◆ YOUR TASK ◆
Pull out every line in the rows below that contains the word "next".

◆ Entries from a dataset ◆
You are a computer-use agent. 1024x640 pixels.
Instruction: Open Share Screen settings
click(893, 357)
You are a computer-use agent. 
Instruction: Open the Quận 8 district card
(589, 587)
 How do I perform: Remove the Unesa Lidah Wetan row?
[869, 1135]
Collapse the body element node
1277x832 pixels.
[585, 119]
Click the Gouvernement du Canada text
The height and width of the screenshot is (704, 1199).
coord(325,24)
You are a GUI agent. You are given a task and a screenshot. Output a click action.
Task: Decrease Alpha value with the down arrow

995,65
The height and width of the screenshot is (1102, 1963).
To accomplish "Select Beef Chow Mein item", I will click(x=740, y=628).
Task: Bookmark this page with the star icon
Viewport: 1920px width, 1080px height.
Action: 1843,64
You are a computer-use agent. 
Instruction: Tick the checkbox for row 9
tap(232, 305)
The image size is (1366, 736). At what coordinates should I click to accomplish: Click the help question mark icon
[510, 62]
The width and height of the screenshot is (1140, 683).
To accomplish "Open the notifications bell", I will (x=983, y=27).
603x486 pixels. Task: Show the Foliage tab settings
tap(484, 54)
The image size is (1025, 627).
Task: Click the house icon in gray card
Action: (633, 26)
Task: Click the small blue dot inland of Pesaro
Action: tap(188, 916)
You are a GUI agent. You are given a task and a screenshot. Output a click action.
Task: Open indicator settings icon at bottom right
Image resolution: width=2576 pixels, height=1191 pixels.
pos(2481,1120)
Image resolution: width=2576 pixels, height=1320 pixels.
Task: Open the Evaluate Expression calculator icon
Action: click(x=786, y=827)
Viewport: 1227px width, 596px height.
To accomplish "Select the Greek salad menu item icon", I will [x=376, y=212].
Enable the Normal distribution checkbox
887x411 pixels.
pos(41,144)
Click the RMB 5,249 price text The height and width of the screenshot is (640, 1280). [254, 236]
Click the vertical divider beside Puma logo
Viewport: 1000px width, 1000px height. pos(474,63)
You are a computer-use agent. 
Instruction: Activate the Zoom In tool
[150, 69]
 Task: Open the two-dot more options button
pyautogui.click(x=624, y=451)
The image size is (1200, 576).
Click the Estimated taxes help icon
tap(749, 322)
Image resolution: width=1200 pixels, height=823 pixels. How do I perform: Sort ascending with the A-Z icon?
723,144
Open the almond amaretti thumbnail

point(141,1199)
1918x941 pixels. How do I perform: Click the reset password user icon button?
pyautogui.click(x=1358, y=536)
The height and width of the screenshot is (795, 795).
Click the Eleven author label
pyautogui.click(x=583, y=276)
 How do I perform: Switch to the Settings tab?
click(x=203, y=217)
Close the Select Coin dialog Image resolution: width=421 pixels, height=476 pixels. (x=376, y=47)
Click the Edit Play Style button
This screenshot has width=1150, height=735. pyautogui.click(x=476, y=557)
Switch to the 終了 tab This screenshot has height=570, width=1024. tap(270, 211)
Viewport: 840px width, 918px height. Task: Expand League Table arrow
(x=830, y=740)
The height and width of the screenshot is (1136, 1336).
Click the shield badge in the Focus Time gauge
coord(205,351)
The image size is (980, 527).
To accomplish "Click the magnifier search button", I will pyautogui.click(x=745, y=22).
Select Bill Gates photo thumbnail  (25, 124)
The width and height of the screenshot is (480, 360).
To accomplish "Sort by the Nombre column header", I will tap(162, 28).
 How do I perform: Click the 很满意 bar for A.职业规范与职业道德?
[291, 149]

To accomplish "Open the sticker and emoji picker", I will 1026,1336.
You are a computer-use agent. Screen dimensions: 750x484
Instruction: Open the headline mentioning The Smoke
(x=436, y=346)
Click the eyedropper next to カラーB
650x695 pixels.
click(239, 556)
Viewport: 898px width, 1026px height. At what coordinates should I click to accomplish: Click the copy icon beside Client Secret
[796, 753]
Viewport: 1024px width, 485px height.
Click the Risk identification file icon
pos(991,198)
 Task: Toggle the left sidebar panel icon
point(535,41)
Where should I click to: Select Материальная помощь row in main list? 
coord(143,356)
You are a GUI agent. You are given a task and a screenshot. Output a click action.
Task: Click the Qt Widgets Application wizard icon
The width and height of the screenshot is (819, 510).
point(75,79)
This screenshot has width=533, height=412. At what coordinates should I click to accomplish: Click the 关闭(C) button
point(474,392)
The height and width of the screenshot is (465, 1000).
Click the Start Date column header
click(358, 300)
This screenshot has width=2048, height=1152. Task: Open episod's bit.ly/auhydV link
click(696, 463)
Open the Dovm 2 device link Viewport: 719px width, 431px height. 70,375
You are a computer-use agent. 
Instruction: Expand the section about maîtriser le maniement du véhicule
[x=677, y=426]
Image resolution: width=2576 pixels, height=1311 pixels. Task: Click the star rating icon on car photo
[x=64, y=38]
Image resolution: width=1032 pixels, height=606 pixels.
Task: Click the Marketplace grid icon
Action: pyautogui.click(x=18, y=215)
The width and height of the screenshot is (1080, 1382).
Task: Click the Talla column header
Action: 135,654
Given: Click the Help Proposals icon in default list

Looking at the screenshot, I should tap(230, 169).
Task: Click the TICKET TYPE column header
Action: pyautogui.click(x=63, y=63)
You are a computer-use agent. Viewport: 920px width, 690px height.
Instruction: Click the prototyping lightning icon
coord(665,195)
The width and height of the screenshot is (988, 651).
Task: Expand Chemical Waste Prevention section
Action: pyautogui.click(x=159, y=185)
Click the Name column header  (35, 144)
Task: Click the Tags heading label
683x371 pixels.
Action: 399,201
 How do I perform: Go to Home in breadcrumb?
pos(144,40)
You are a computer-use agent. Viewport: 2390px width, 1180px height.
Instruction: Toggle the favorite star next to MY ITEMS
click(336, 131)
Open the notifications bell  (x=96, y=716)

◆ EXERCISE RESPONSE ◆
Click the eyedropper next to カラーB
Instruction: Toggle the favorite star next to MY ITEMS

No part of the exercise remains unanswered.